Sliding Window Maximum hard
Problem Statement
You are given an array of integers nums
and an integer k
. You are asked to find the maximum value within every sliding window of size k
as the window slides from left to right across the array. Return the array of maximum values for each window.
Example 1:
Input: nums = [1,3,-1,-3,5,3,6,7], k = 3 Output: [3,3,5,5,6,7] Explanation: Window position Max
[1 3 -1] -3 5 3 6 7 3 1 [3 -1 -3] 5 3 6 7 3 1 3 [-1 -3 5] 3 6 7 5 1 3 -1 [-3 5 3] 6 7 5 1 3 -1 -3 [5 3 6] 7 6 1 3 -1 -3 5 [3 6 7] 7
Example 2:
Input: nums = [1], k = 1 Output: [1]
Steps to Solve:
-
Handle edge cases: If the input array is empty or
k
is greater than or equal to the array's length, return an empty array. Ifk
is 1, return the input array. -
Use a Deque: Employ a deque (double-ended queue) to store indices of elements. This deque will maintain indices of the potentially maximum elements within the current window in decreasing order.
-
Sliding Window: Iterate through the array.
-
Deque Maintenance: For each element:
- Remove elements from the rear of the deque whose indices are outside the current window.

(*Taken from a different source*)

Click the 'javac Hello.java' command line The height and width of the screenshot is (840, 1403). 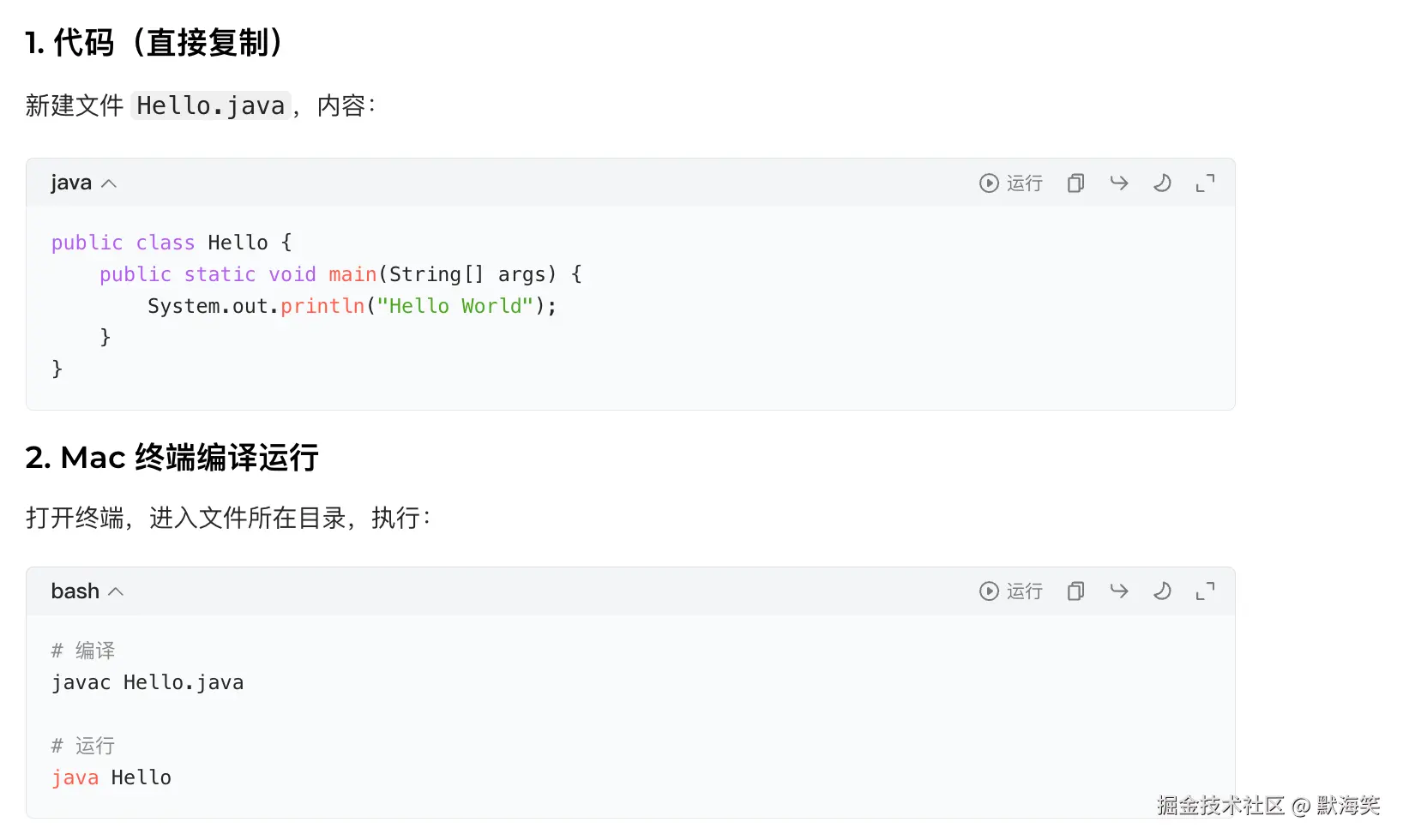[148, 682]
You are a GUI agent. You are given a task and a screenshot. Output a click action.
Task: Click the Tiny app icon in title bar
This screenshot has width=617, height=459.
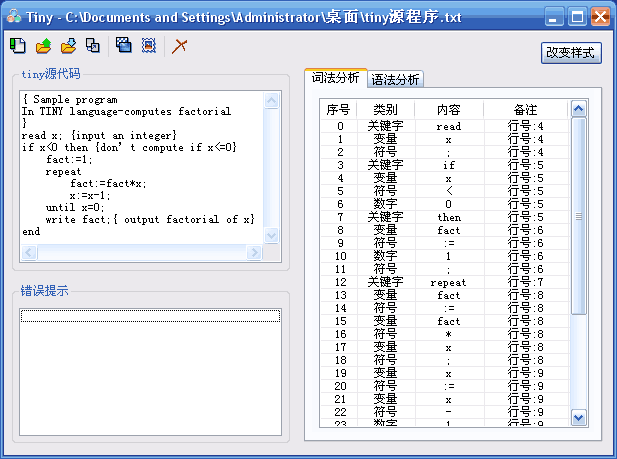pyautogui.click(x=13, y=16)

- Remove elements from the front of the deque that are smaller than the current element. This ensures that the deque only contains indices of elements that are potentially maximums.
- Add the current element's index to the rear of the deque.
-
Result: The element at the front of the deque always represents the maximum value within the current window. Add this maximum to the result array.
Explanation:
The deque maintains a strictly decreasing order of elements. This ensures that the largest element within the window is always at the front. By removing smaller elements from the front and elements outside the window from the rear, we efficiently track the maximum element within the sliding window.
Code (TypeScript):
function maxSlidingWindow(nums: number[], k: number): number[] {
if (nums.length === 0 || k >= nums.length) return [];
if (k === 1) return nums;
const result: number[] = [];
const deque: number[] = []; // Deque to store indices
for (let i = 0; i < nums.length; i++) {
// Remove elements outside the window from the rear
while (deque.length > 0 && deque[0] <= i - k) {
deque.shift();
}
// Remove smaller elements from the front
while (deque.length > 0 && nums[deque[deque.length - 1]] < nums[i]) {
deque.pop();
}
// Add current element's index to the rear
deque.push(i);
// Add maximum to result if window is full
if (i >= k - 1) {
result.push(nums[deque[0]]);
}
}
return result;
}
Complexity:
- Time Complexity: O(N), where N is the length of the input array. Each element is processed at most twice (once added to the deque and once removed).
- Space Complexity: O(k), where k is the size of the window. The deque's size is at most k.